=== Required task ===
Collect every line of the data below that contains the string "word". Treat the match as case-sensitive.

# start of Data lines

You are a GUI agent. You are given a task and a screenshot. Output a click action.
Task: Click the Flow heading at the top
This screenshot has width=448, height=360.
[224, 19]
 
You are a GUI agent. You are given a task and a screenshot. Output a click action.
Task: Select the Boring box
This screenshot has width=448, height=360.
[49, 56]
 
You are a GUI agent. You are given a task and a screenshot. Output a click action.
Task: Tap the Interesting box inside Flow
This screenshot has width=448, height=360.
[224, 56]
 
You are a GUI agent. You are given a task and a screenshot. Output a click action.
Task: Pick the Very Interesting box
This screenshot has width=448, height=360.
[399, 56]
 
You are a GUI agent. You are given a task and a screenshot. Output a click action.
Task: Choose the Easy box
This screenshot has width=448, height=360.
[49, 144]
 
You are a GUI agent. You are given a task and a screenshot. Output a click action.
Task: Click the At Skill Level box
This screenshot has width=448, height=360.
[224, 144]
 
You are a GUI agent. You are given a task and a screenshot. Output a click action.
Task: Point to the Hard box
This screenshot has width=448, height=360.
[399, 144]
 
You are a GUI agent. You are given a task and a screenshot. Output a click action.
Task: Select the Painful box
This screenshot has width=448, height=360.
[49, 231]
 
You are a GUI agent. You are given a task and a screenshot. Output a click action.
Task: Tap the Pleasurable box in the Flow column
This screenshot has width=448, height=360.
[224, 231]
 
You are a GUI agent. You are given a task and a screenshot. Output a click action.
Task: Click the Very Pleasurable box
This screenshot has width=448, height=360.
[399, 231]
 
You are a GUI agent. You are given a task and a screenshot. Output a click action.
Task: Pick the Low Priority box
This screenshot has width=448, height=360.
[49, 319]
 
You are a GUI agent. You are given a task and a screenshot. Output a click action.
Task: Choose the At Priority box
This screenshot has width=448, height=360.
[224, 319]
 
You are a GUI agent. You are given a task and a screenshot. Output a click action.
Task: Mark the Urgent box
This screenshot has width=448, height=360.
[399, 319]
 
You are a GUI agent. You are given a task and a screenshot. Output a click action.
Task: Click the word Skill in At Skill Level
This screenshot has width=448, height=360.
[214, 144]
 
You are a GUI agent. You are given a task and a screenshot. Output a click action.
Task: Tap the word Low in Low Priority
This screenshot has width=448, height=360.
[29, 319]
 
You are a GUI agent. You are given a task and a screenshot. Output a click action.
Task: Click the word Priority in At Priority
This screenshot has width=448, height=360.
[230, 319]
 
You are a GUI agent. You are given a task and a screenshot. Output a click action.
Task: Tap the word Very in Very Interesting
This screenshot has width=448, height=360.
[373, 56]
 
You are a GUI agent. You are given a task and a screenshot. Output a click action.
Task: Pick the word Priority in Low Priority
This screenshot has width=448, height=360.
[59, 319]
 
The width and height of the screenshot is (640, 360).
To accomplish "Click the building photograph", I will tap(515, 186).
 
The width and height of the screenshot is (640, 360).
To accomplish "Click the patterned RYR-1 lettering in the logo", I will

# end of Data lines

=== Solution below ===
Task: Click the word Skill in At Skill Level
Task: Tap the word Low in Low Priority
Task: Click the word Priority in At Priority
Task: Tap the word Very in Very Interesting
Task: Pick the word Priority in Low Priority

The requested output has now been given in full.